§ Excerpted passage
Finally we need to deploy the new master branch to the main system landscape. If you are thinking of the traditional 3 system SAP landscape – DEV, QA & PRD – you might think that we would deploy to the DEV system. But I suggest our new development landscape has no need for a traditional DEV system – so we could just deploy directly to the test system. That is where we can run full system testing, regression testing, etc. before promoting the code to the production system.
Finally there is that little issue of configuration settings – or customisation. These need to be managed separately from the code – because after all the whole point of configuration settings is to avoid hardcoding.
Client dependent configuration could be handled in a special config client in the test system. But client independent configuration really needs to be set and tested in a separate instance before being transported through the system landscape.
Here our rapid provisioning of a development system can also be used to provision a configuration system. The only difference is that this system would need to be included in the transport landscape so that configuration changes can be transported to the test (or should it be consolidation?) system and thence through to production.
Every customer is different so these ideas might not fit all scenarios – and I know I have glossed over some complex issues in the interests of trying to provide a simple description of my thinking.
But discussions, opinions, ideas are essential if we are to help move the “special snowflake” that is ABAP closer to contemporary development practices and techniques.
Please, let’s hear yours?
Thanks Graham Robinson for the great blog!. With the power of containerization etc. it looks to be great solution. However I can think of the following concerns might be stupid one but will be great if you can provide your inputs for the same.
Thanks
Nabheet
Hi Nabheet,
thanks for contributing to this discussion. Let me address the points you raise - but please understand that these are all ideas. It is my hope that discussion like this will flesh out more details as we move forward but I certainly do not have all the answers.
Normally when we do our changes in D=> D screening=>Code reviews=> move to Q. In case any bug is identified in Q box we go back to D, make the change => D Screening. How will this D screening will be handled since the container is only available for the developer how will functional expert provide us the test scenario in D box? It might lead to increase in number of D->Q iteration .
While my example did indicate that each developer could have their own ABAP instance this is not mandatory. It might sense to share an instance between several developers and of course a developer can have anyone else, e.g. Functional Export, access their current development instance at any time. The key thing is that these developer instances can be provisioned quickly by cloning the latest snapshot and then pulling down the appropriate feature branch from the code repository if required.
I think having the developer instances having a closer resemblance to the production system will decrease the D->Q iteration rather than increase it.
The current example thinks about one production system, for my current client we have a complex landscape with around 30+ live production system with its own D->Q->P systems. Now in complex landscapes like these we might N number of ABAP development instances running which can make the situation complex and confusing for the developer.

§ To do
(a) Name each system in the traditional three-system SAP landscape that the ABAP development discussion refers to.
(b) Extend the ABAP development landscape discussion, starting right after its final paragraph about complex landscapes with 30+ production systems.
The data that follows is not needed for anything asked here.

§ Given material

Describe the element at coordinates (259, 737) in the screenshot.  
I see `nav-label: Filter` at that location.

§ Task-by-task results
(a) DEV, QA, PRD

(b)
Certainly the sort of scale you are talking about, 30+ production instances, and therefore I assume 30+ parallel Dev->QA->Prod landscapes with dependencies between each other, complicates the challenge significantly.
But I don't see how my idea necessarily would add to developer confusion - I suspect you have that issue already. 😉
Maybe a different view is that instead of rapidly provisioning a single developer instance we need to be thinking about provisioning a complete landscape? If we assume for a moment that we can provision a single ABAP developer instance in 30 minutes, we should be able to provision a multi-system landscape in about the same time because we could provision your 30+ instances in parallel. To complete the job an automated script could "stitch together" all these independent systems into a coherent landscape but setting up trust relationships, SSO, destinations, etc.
From compliance perspective how will we handle things as normally we have the CTS created from ITSM and then changes moved via D->Q->P. If we go via this architecture once changes are done the development system will not exist any more So will it be now Quality system acting as development system from compliance perspective to track everything?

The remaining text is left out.